Saved data entries:
'''
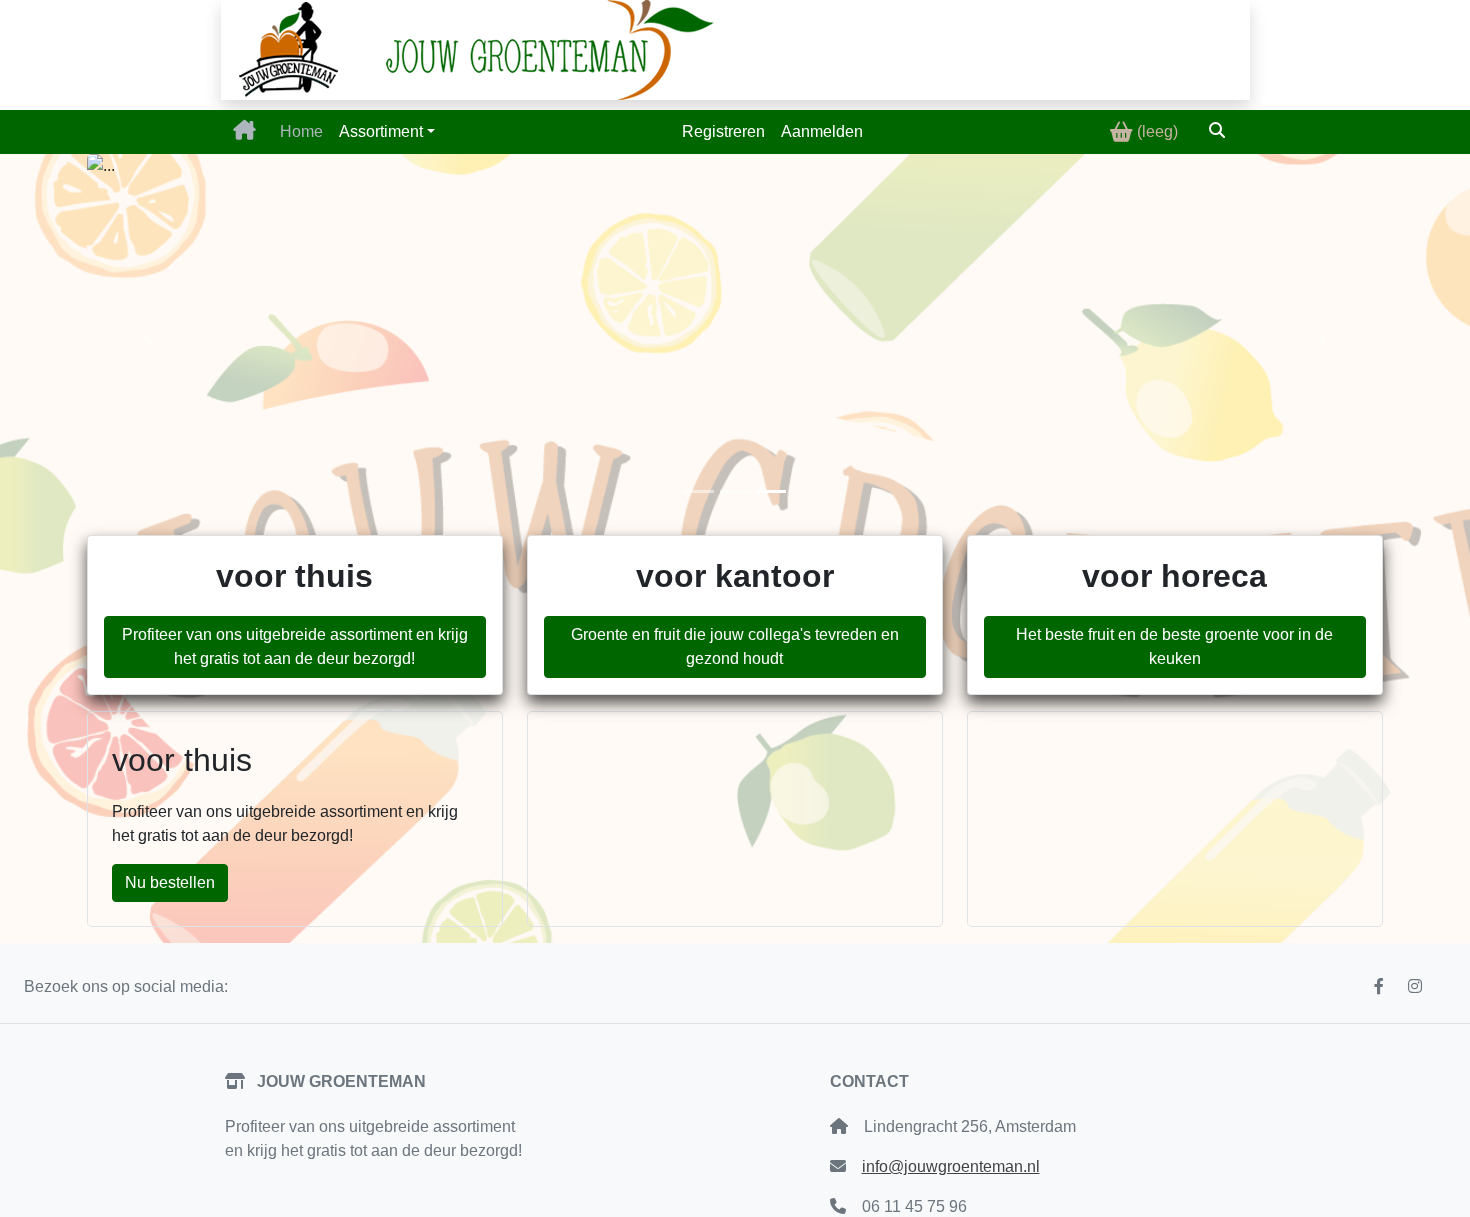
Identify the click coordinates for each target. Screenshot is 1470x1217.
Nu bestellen (170, 882)
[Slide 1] (699, 491)
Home (301, 131)
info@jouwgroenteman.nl (951, 1166)
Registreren (723, 131)
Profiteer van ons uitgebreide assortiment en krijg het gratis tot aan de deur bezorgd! (295, 646)
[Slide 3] (771, 491)
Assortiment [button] (381, 131)
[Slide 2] (735, 491)
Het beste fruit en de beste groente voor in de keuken (1174, 646)
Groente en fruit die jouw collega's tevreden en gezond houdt (735, 646)
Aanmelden (822, 131)
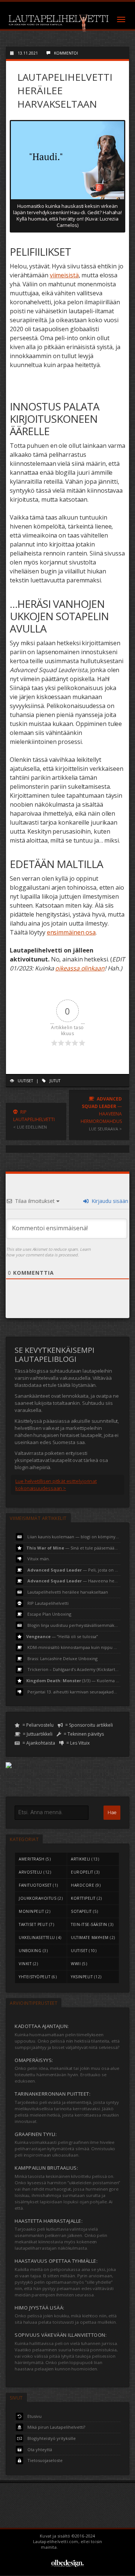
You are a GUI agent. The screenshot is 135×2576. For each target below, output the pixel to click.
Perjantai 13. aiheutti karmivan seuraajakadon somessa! (73, 1691)
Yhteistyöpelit (34, 1976)
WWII (76, 1963)
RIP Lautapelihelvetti (47, 1603)
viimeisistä (64, 275)
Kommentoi (66, 53)
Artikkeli (80, 1859)
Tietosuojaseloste (44, 2460)
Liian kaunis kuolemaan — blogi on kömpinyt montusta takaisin (73, 1536)
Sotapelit (81, 1911)
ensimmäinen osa (71, 932)
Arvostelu (30, 1872)
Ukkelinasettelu (37, 1937)
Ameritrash (31, 1859)
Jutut (55, 1080)
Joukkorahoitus (37, 1898)
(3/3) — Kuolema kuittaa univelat (73, 1680)
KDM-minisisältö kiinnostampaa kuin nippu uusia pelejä (73, 1647)
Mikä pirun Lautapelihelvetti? (55, 2427)
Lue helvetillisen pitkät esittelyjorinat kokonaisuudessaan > (56, 1485)
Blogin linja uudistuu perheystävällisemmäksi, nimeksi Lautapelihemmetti (73, 1625)
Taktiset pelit (33, 1924)
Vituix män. (38, 1558)
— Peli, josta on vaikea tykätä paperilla (73, 1569)
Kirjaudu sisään (109, 1200)
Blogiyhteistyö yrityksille (51, 2438)
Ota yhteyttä (39, 2449)
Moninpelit (31, 1911)
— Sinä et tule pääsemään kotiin (73, 1547)
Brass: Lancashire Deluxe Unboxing (62, 1658)
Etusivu (34, 2416)
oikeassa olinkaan (79, 968)
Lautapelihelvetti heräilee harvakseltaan (67, 1592)
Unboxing (30, 1950)
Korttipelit (83, 1898)
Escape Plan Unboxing (48, 1614)
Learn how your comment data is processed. (48, 1252)
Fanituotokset (35, 1885)
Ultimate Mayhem (90, 1937)
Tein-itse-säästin (89, 1924)
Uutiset (25, 1080)
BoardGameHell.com (76, 2547)
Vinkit (25, 1963)
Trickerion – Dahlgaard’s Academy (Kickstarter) (73, 1669)
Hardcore (82, 1885)
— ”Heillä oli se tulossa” (62, 1636)
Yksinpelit (82, 1976)
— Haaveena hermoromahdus (73, 1581)
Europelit (82, 1872)
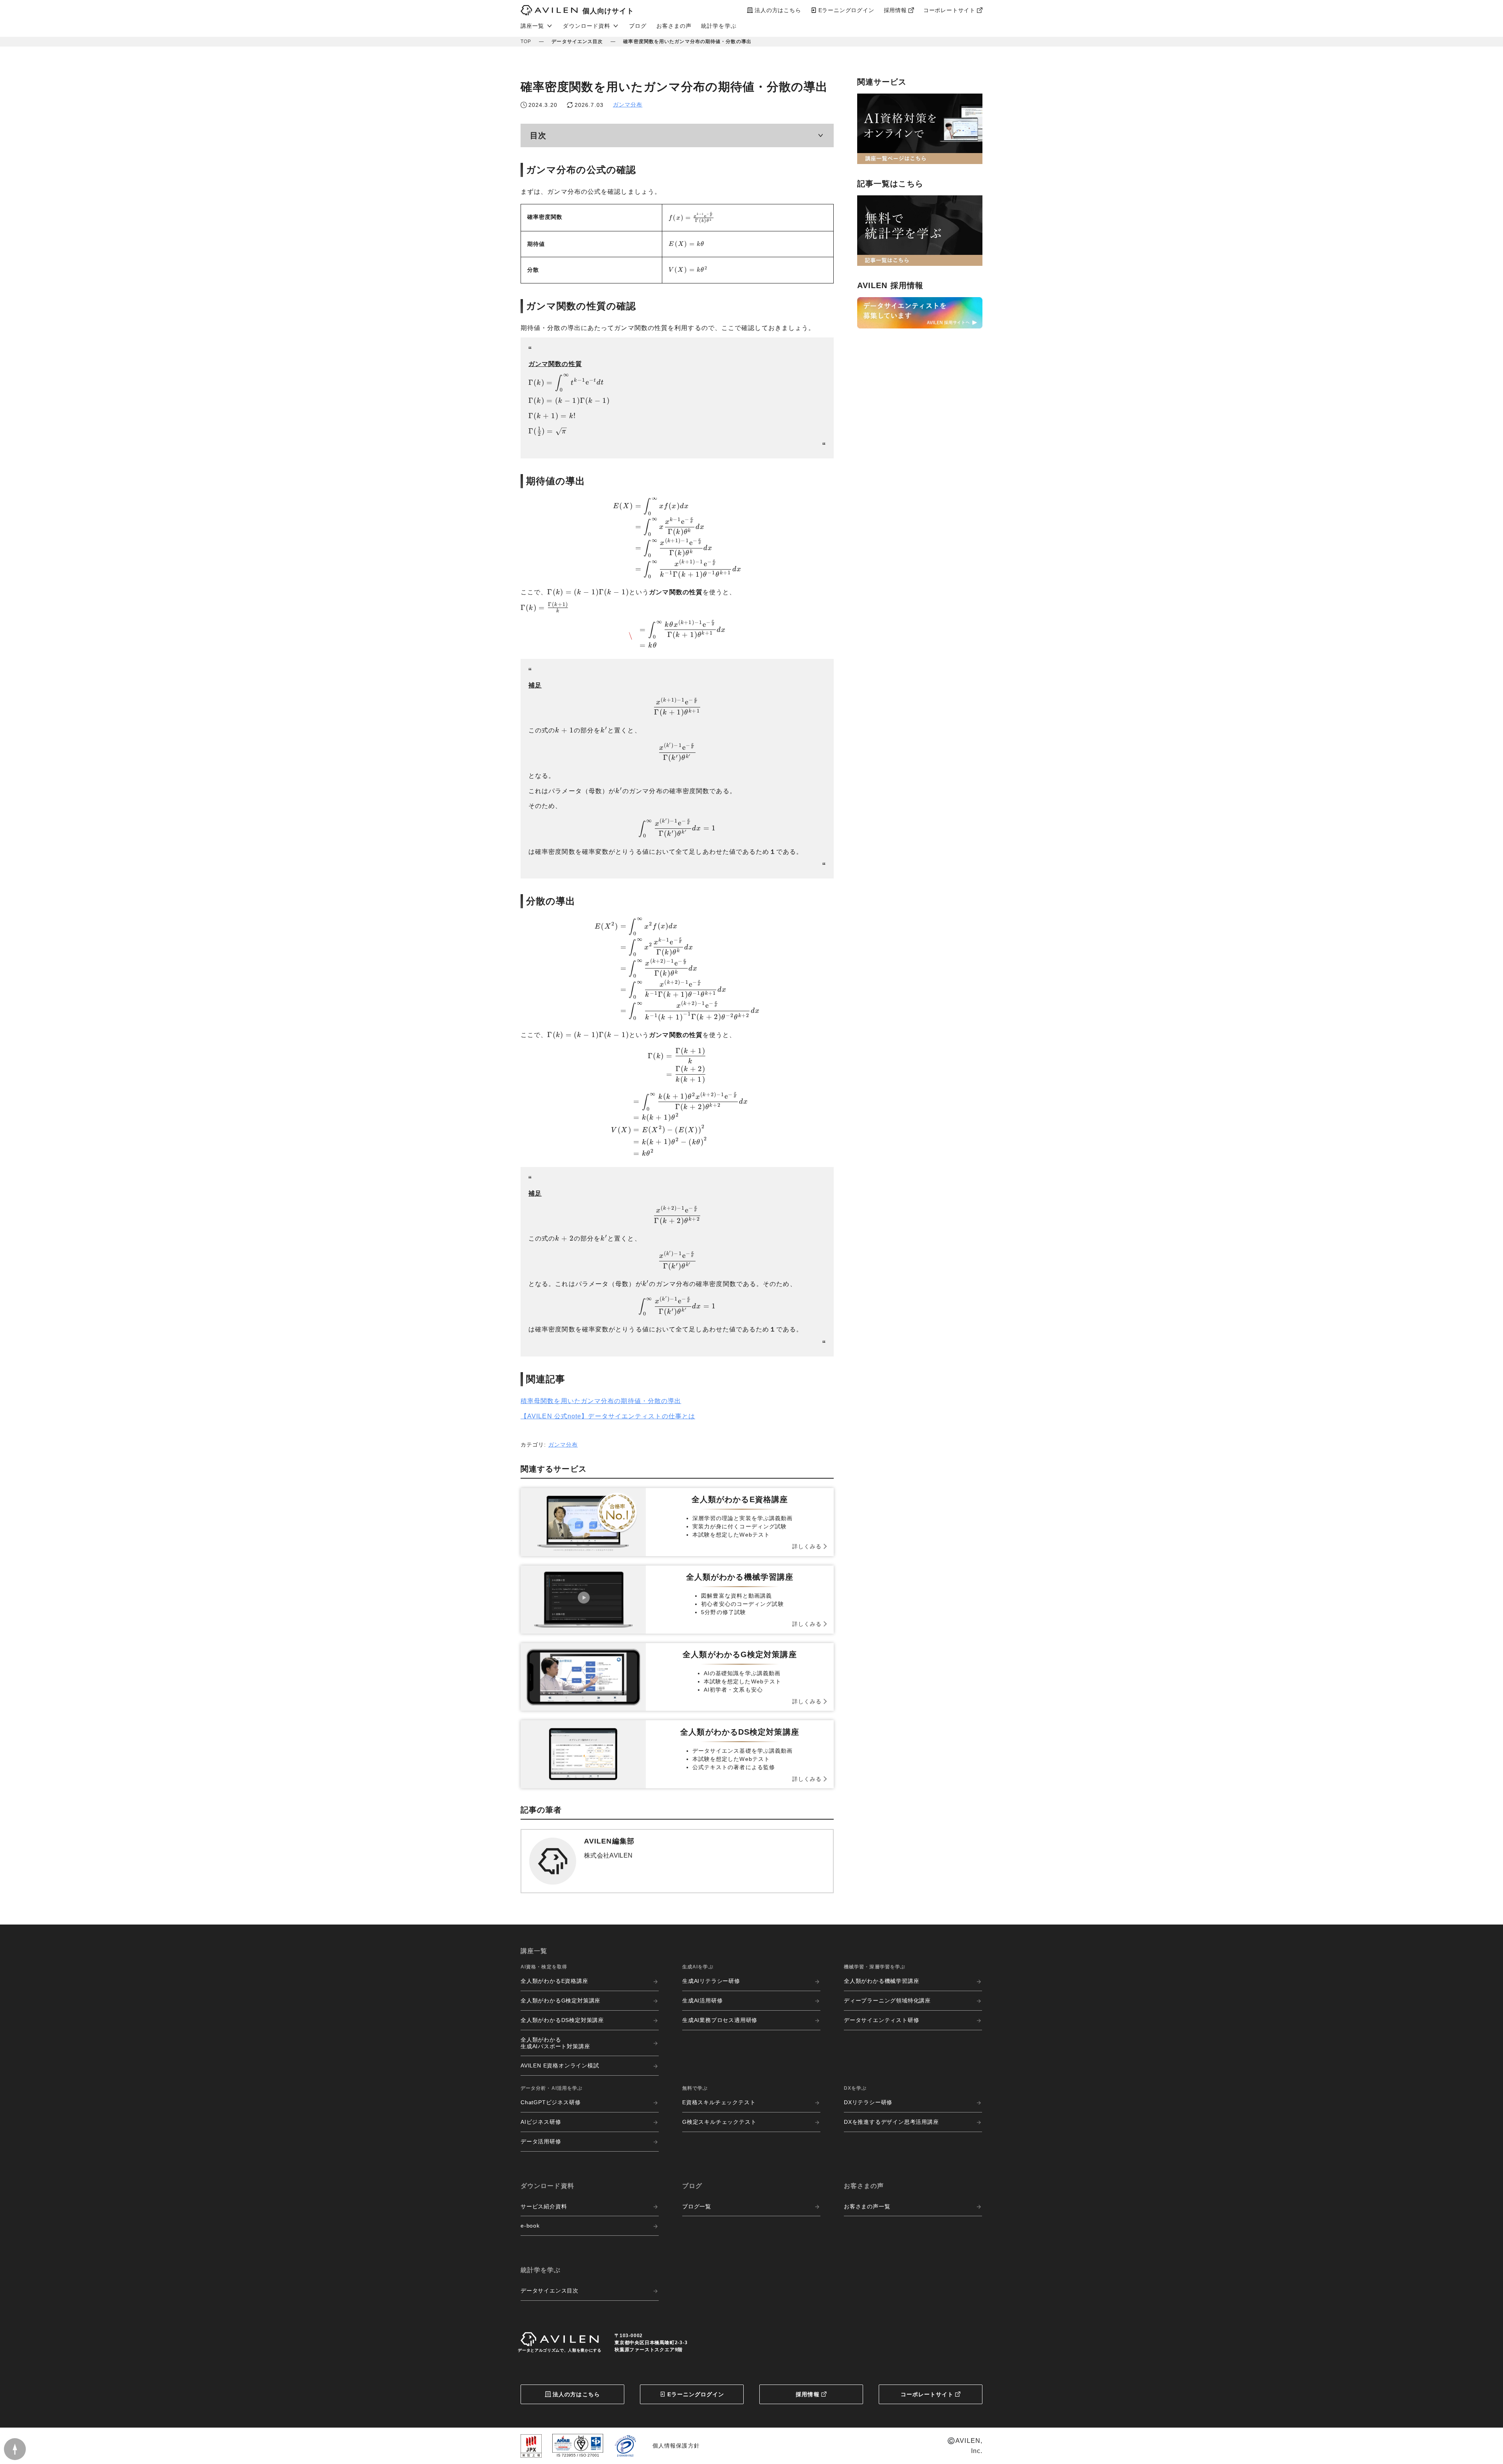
'''
# [Required work]
Beginning at the line that holds "Yksinpelit (82, 1976)" and ending with the last line of the entries, please set down each line exactly, leaving every picture out.

# [Answer section]
Yksinpelit (82, 1976)
— Haaveena hermoromahdus (73, 1581)
Europelit (82, 1872)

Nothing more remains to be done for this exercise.